The abuse and neglect of children has far reaching consequences for society. Investing in prevention and early intervention is a well recognised evidence based approach that offers the best long term outcomes for children and families. Key prevention and early intervention policy and evidence frameworks emphasise the need to disrupt the social conditions most likely to foster child abuse and neglect and the importance of early brain development, healthy parent child relationships, and strengths based, trauma informed approaches.

As a sector we are committed to helping children and communities thrive. This means providing programs and services that address the root causes of child abuse and neglect, and supporting children and families early to prevent harm.

There is extensive research on the long term health and social outcomes of child abuse and neglect for individuals, including increased risk of chronic disease, poorer mental health and wellbeing, homelessness or involvement in the criminal justice system. There are substantial economic and social costs to families, communities and society that can be prevented through effective prevention and early intervention approaches.


Prevention refers to programs and services designed to build protective factors, and prevent risk factors for child abuse and neglect from emerging in the first place. Prevention programs are usually universal or primary interventions in that they are offered to entire communities or community groups.
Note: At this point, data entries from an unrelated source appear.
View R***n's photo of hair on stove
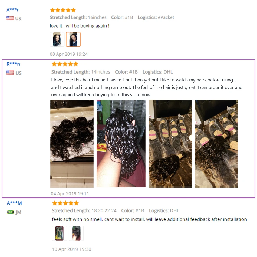Screen dimensions: 257x257 tap(72, 144)
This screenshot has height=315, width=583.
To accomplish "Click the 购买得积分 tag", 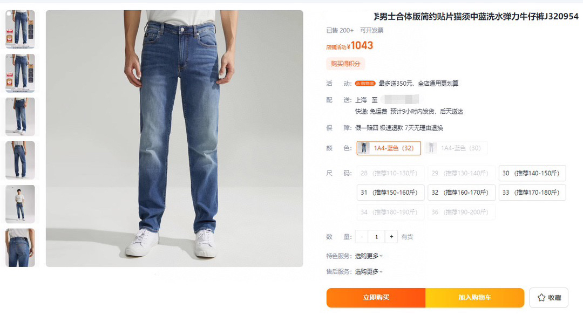I will pyautogui.click(x=345, y=64).

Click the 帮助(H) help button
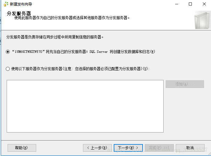pyautogui.click(x=22, y=148)
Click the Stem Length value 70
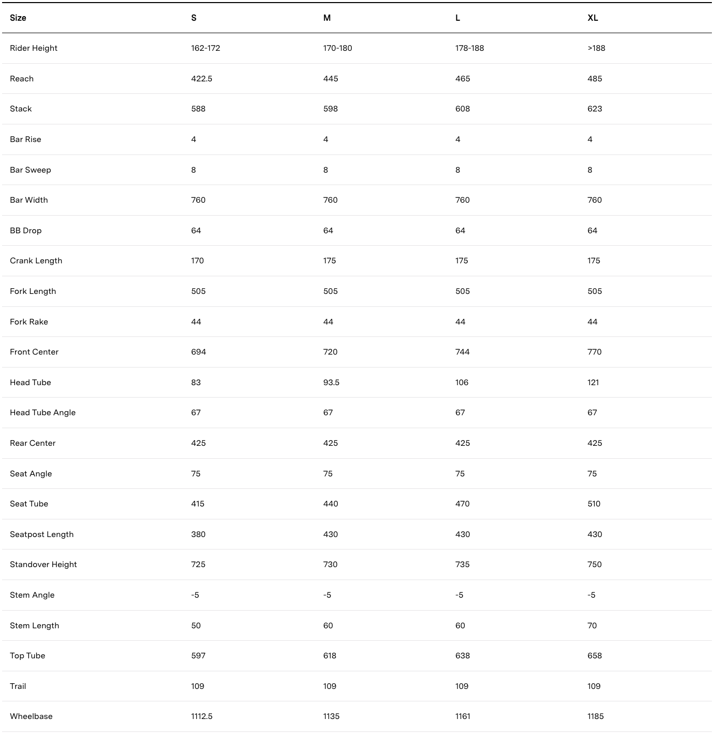Screen dimensions: 715x733 pyautogui.click(x=592, y=626)
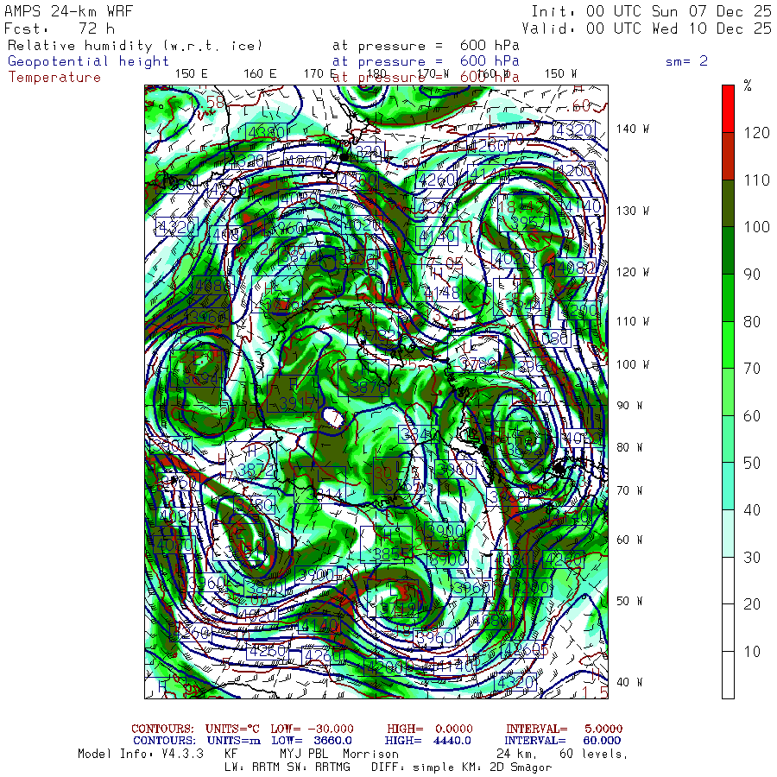The image size is (777, 777).
Task: Select the dark red 110-120% colorbar band
Action: click(x=728, y=155)
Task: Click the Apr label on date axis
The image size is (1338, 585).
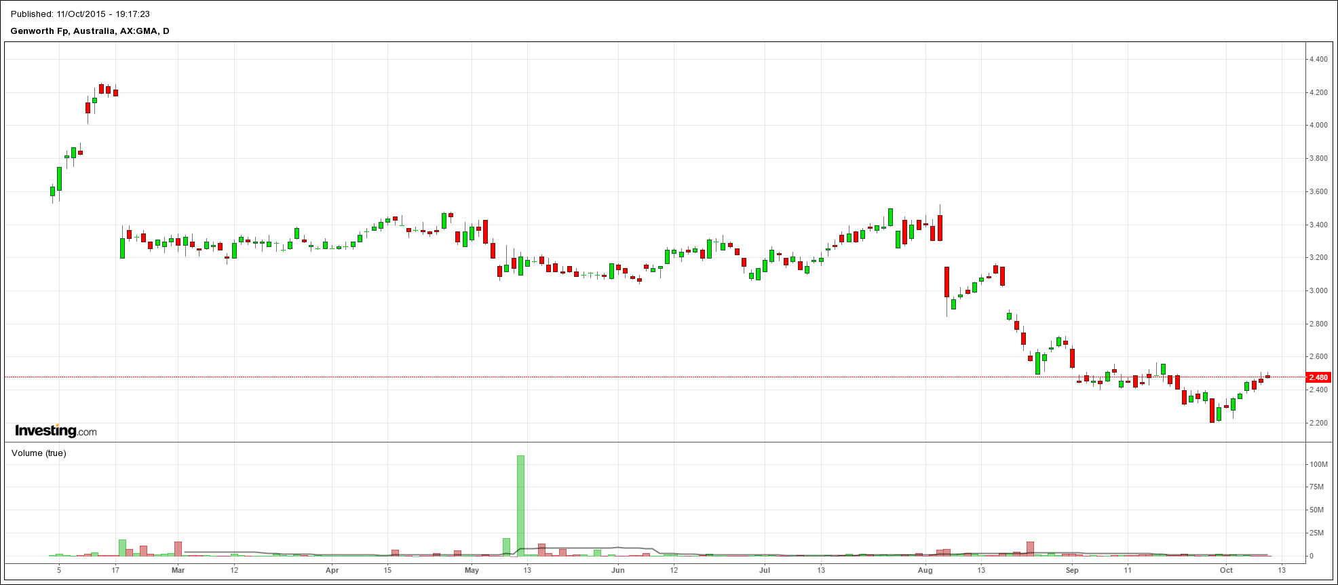Action: [332, 570]
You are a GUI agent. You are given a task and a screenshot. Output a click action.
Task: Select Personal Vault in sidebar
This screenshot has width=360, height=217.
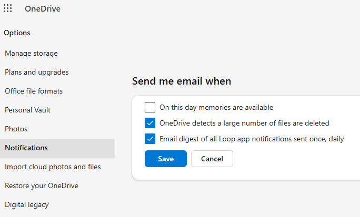pyautogui.click(x=27, y=110)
Examples include social wellbeing programs offered to school students, antenatal services available to all families, or public awareness campaigns that target whole communities.

Early intervention

Early intervention refers to activities, programs and services designed to support families who show signs of needing support or vulnerabilities that may escalate into child abuse or neglect. Early interventions provide families with resources and skills designed to interrupt the growth of emerging problems, and encourage positive child development.

Examples of issues targeted by early intervention services include parenting stress, caring for a child with disability, social isolation, poverty, parents living with disability, mental health or alcohol and other drug issues. Without support, issues like these can become overwhelming and less manageable for families over time, and impact on parenting. Each family will have a unique mix of risk and protective factors, including strengths they have already developed to deal with problems.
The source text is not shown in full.